日前,美国兰德公司网站发布题为《Improving the Cybersecurity of U.S. Air Force Military Systems Throughout Their Life Cycles》的研究报告,其作者是唐·斯奈德和詹姆斯D.鲍尔斯等6人。这份研究报告的主要内容如下:
在赛博空间里,对含有信息技术的美国空军系统易被搜集情报和攻击的担忧与日俱增。在本报告中,作者分析了美国空军采办/寿命周期管理机构如何才能提高其军用系统在整个寿命周期里的赛博安全。本研究主要聚焦于采办系统的子集,相对于商用货架产品信息技术和商用系统,空军在其设计、架构、协议和界面(例如武器系统、平台信息技术)上拥有一定的控制权。
本报告作者的主要研究结论是,过去建立和提出的赛博安全法律和政策是用来管理商用货架产品信息技术和商用系统的,但不足以应对军用系统安防的挑战。它们也没有充分抓住对作战任务的影响。目前,赛博安全主要是添加到系统上,而不是进行内在设计。
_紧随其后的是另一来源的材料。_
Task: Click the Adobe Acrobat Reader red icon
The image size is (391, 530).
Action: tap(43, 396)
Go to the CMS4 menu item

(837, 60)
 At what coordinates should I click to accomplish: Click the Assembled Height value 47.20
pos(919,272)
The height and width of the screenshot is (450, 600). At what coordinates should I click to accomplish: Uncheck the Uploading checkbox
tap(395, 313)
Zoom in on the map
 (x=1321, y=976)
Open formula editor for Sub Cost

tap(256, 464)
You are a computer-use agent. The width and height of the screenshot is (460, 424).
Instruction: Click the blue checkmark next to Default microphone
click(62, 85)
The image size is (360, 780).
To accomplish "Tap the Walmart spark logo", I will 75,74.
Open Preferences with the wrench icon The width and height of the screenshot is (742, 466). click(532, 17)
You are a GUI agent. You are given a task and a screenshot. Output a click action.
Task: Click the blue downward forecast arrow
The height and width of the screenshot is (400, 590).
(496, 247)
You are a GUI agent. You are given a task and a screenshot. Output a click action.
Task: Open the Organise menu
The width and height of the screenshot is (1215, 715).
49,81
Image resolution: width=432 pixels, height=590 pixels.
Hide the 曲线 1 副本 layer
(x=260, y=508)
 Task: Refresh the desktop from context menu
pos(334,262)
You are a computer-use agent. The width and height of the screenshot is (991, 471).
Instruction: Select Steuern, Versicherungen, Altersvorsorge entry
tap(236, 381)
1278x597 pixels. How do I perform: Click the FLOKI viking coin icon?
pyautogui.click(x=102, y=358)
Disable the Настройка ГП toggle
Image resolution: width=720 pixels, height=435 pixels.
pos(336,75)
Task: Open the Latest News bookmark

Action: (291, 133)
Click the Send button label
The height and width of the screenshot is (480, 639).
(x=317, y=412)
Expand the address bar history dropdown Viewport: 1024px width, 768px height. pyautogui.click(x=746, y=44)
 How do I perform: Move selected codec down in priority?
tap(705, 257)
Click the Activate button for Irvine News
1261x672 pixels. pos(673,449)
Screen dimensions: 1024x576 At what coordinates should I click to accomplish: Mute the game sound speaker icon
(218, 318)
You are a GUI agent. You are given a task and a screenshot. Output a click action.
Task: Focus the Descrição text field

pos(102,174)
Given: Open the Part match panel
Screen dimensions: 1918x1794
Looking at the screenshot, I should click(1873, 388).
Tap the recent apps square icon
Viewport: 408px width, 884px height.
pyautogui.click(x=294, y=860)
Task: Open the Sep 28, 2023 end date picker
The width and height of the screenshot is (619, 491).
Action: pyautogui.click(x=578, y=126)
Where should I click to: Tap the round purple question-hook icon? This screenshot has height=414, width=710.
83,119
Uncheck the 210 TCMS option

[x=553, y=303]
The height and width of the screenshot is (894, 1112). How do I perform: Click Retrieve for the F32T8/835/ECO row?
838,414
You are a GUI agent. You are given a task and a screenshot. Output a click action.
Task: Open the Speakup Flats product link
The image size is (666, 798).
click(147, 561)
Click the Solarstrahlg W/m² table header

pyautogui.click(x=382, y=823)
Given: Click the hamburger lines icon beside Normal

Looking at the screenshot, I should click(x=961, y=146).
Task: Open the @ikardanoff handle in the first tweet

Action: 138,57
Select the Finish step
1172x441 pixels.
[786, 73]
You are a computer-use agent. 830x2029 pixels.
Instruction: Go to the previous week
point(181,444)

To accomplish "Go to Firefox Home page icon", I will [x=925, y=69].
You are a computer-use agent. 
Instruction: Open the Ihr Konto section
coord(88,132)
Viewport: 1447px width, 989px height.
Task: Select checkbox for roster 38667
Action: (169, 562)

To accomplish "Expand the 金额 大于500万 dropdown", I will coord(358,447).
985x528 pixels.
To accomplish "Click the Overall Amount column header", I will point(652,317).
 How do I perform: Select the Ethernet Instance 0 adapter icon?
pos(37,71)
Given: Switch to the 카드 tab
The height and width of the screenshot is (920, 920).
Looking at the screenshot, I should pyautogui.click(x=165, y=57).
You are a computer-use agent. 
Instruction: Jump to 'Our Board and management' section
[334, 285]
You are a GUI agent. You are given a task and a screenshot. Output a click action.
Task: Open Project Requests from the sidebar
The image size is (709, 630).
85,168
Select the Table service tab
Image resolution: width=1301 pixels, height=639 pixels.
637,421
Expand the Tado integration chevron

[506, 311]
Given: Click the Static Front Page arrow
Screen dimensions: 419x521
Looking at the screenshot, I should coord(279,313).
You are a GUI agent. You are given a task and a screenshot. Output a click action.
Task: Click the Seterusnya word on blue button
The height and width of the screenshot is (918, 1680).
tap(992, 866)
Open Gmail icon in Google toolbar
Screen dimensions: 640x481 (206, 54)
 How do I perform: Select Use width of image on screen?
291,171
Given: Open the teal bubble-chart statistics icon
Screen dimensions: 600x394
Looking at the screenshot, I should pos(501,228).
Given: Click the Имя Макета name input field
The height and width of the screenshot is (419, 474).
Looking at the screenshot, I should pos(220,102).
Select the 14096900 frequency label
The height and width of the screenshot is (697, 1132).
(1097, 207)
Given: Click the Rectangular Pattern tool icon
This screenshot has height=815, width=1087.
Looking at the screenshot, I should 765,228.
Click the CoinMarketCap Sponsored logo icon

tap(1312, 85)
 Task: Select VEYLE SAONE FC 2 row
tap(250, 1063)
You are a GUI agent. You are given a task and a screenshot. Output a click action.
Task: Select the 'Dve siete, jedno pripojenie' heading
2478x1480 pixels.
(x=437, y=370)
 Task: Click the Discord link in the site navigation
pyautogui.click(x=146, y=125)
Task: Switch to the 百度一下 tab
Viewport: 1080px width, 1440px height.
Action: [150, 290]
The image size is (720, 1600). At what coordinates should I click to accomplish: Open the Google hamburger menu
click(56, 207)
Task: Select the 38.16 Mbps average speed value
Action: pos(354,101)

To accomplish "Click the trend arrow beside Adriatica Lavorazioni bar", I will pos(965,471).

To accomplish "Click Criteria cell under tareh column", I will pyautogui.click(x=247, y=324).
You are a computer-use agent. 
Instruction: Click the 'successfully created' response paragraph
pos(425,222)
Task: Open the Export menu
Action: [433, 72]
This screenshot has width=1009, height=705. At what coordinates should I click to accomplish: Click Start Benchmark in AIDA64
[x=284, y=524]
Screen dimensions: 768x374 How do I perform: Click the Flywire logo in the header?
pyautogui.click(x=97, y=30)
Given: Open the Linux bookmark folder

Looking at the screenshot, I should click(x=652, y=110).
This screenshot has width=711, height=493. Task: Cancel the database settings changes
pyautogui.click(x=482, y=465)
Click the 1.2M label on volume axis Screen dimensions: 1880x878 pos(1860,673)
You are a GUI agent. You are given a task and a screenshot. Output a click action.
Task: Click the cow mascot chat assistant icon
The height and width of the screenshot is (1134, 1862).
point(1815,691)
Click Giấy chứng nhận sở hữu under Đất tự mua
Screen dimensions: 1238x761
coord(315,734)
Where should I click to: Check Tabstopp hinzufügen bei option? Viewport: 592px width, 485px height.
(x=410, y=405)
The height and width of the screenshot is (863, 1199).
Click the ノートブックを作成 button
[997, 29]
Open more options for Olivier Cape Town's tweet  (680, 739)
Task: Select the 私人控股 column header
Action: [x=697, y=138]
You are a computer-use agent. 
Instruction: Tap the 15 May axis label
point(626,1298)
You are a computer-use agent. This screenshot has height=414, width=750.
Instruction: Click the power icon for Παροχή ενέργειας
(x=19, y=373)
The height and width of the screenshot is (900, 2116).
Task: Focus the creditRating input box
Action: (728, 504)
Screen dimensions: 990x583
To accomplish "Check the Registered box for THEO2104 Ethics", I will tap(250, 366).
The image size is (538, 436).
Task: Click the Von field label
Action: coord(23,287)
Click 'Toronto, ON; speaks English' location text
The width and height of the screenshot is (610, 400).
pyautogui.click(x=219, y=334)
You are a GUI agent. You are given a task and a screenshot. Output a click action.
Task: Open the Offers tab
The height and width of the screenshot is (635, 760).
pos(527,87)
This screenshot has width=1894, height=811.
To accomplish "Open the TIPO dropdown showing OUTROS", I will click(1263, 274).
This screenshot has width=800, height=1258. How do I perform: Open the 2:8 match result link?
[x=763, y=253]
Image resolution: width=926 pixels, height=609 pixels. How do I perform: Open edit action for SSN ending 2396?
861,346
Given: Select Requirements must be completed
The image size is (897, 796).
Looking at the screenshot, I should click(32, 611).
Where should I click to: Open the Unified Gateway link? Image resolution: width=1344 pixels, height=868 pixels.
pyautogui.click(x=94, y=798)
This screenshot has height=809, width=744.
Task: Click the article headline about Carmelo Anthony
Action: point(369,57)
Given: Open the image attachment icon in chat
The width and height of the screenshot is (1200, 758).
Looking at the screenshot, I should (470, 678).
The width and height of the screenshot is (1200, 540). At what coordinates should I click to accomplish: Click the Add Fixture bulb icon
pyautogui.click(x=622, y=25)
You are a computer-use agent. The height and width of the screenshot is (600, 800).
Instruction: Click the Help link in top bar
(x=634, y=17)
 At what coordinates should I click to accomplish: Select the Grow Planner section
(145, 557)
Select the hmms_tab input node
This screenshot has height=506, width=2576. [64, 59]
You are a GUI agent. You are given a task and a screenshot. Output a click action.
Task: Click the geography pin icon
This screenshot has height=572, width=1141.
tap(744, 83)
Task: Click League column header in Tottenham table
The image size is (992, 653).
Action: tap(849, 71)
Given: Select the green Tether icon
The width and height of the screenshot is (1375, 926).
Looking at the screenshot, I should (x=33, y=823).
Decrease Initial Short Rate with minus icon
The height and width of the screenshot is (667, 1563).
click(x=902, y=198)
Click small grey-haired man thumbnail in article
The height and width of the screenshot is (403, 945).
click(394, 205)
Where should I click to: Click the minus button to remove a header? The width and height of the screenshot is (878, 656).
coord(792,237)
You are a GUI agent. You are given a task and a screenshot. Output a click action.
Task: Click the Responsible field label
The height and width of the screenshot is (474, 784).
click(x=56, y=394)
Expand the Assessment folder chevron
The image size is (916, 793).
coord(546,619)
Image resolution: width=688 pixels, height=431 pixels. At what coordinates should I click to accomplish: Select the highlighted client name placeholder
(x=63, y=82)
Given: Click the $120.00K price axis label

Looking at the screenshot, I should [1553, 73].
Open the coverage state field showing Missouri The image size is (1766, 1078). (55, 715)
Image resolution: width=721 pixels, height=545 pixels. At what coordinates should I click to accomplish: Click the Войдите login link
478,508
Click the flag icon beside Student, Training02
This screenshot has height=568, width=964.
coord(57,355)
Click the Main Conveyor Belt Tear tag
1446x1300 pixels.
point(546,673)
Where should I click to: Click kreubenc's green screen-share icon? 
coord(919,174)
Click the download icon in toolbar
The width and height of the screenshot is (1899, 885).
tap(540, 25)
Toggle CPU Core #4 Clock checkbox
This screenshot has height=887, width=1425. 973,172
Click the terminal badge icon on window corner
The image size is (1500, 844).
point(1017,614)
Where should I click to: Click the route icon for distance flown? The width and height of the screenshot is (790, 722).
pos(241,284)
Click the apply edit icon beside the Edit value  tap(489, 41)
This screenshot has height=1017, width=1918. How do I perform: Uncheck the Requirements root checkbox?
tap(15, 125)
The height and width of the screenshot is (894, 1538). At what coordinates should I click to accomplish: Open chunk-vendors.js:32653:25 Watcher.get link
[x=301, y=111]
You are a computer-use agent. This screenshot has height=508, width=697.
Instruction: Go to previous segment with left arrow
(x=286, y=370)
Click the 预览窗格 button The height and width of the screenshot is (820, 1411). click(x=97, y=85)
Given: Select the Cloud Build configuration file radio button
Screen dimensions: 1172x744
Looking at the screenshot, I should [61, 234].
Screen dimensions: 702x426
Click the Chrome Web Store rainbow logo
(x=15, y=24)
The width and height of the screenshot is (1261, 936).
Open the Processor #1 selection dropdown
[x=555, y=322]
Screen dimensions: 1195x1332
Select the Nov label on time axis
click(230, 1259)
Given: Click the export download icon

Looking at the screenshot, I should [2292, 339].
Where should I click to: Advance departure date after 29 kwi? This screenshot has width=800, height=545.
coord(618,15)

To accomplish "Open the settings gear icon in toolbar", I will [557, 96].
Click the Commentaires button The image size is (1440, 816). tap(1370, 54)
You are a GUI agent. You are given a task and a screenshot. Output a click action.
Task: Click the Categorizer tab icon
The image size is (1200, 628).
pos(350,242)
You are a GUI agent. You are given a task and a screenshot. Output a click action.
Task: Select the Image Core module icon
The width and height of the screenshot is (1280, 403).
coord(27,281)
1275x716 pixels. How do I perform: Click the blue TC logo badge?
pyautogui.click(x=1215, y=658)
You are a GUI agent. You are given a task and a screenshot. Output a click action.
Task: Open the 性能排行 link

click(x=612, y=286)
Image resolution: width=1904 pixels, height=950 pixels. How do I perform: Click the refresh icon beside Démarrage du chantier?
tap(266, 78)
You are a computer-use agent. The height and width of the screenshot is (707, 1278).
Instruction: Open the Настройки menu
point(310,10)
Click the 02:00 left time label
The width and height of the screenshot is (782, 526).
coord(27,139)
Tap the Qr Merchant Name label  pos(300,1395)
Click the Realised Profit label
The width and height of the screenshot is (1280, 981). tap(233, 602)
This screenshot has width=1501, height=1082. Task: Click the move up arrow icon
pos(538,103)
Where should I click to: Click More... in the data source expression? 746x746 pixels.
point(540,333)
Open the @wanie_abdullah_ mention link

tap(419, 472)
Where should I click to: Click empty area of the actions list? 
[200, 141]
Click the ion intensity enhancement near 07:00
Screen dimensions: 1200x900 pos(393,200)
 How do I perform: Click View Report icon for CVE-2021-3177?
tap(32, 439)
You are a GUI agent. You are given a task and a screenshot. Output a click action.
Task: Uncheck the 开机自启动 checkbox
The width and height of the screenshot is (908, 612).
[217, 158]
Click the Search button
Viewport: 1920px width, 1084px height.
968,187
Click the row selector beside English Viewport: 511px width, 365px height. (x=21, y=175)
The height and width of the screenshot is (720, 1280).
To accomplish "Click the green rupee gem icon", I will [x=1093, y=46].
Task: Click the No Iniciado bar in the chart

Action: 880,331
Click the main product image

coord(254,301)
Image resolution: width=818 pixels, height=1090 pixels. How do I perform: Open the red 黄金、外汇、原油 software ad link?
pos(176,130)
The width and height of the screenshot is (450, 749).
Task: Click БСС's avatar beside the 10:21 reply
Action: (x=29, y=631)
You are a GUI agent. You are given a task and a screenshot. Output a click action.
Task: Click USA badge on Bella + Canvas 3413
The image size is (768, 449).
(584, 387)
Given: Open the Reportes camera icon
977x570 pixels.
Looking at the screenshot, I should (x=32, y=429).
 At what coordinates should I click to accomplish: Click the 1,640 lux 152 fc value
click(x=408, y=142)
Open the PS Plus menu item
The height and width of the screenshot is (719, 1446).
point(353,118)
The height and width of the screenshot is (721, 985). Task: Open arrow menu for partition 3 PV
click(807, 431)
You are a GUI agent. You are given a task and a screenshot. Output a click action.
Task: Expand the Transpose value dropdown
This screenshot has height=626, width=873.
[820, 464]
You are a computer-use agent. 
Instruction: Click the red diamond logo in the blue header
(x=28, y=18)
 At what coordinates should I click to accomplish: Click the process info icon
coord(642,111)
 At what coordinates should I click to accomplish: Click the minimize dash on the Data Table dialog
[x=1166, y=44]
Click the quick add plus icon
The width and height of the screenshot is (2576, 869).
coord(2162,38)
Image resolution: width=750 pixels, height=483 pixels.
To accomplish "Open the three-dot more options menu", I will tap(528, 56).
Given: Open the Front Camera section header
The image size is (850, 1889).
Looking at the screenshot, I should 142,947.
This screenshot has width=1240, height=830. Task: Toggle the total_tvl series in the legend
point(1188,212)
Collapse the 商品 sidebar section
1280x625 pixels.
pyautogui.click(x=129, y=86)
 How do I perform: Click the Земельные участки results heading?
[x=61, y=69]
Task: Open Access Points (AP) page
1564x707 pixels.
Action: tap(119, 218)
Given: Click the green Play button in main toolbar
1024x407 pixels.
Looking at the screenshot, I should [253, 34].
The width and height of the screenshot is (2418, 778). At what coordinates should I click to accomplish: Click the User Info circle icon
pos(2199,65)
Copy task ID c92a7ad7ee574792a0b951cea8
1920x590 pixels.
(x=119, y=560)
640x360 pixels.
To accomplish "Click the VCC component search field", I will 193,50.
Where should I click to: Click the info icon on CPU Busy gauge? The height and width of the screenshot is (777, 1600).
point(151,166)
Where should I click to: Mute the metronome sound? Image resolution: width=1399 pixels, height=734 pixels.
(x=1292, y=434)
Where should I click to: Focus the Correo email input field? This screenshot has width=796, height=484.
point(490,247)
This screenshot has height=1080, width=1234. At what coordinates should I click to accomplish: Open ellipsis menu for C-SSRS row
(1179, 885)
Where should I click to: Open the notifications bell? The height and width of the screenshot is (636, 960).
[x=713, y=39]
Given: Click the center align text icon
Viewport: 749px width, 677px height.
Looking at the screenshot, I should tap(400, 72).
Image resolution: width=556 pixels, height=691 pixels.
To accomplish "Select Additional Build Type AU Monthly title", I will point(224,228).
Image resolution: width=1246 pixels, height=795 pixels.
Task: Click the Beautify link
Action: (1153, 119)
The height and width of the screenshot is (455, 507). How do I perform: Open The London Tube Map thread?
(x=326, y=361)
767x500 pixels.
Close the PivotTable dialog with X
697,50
作者提出了美国空军在军用系统整个寿命周期内能改善赛博安全的12项建议。
本报告所研究的问题包括:(1)在采办中应达到何种赛博安全,以及管理赛博安全有哪些关键原则。(2)利用哪些法律与惯例来塑造美国国防部内的赛博安全管理。(3)造成空军军用系统赛博安全管理出现缺陷的根本原因有哪些。(4)如何才能解决这些问题。
本报告的研究发现即造成空军军用系统赛博安全管理出现缺陷的根本原因包括:(1)赛博安全环境是复杂、快速变化和难以预测的,而治理赛博安全的政策更适用于简单、不变和可预测的环境,这导致赛博管理上出现巨大缺口。(2)在军用系统的整个寿命周期内,并不是持续警惕地实施赛博安全措施,而是主要依据采办过程中的采办事件进行安排,导致赛博安全问题方面的政策不完整。(3)对军用系统赛博安全的控制和问责遍及多个组织机构且整合不佳,导致赛博安全的问责和指挥控制部门的一体化被削弱。(4)赛博安全的监控与反馈对于有效的决策或问责来说还不完整、不协调、不充分。(5)在这些研究发现中有两个基本主题:赛博安全风险管理还不足以抓住作战任务使命所受的影响,以及赛博安全主要是添加到系统上,而不是进行内在设计。
本报告提出的12项建议是:(1)针对所要取得的成果,确定空军军用系统的赛博安全目标。(2)对系统的脆弱性、威胁、作战任务使命进行权衡,重新调整赛博安全风险评估的职能作用和责任,并授权官员对利益相关方进行整合与评判。(3)为授权官员指定一个系统组合,并保证所有系统在其整个寿命周期内都由授权官员全面负责。(4)鼓励项目办公室利用更全面的赛博安全措施来补充所需的安全控制,包括健全系统安全工程。(5)在各个项目如何实施系统安全工程上,空军通过制订新的政策来促进赛博安全方面的创新和适应性。(6)降低赛博安全问题的复杂性,通过推翻只要有可能就使系统互联的缺省文化来减少互联数量。(7)在寿命周期管理机构内,成立能视情进行矩阵化转换的赛博安全专家组,使得那些小项目和支撑项目也可获得资源。(8)由企业确定优先顺序,评估和处理老旧系统的赛博安全问题。(9)持续定期评估,对空军每个项目的赛博安全状况进行总结,并根据问题的解决情况来对项目管理人员进行问责。(10)在空军内部针对采办/寿命周期管理专门成立赛博安全红队。(11)对违反赛博安全政策的个人进行问责。(12)开发任务线程数据,以支持项目经理和授权官员评估系统和项目赛博安全缺陷所导致的任务风险的可接受程度。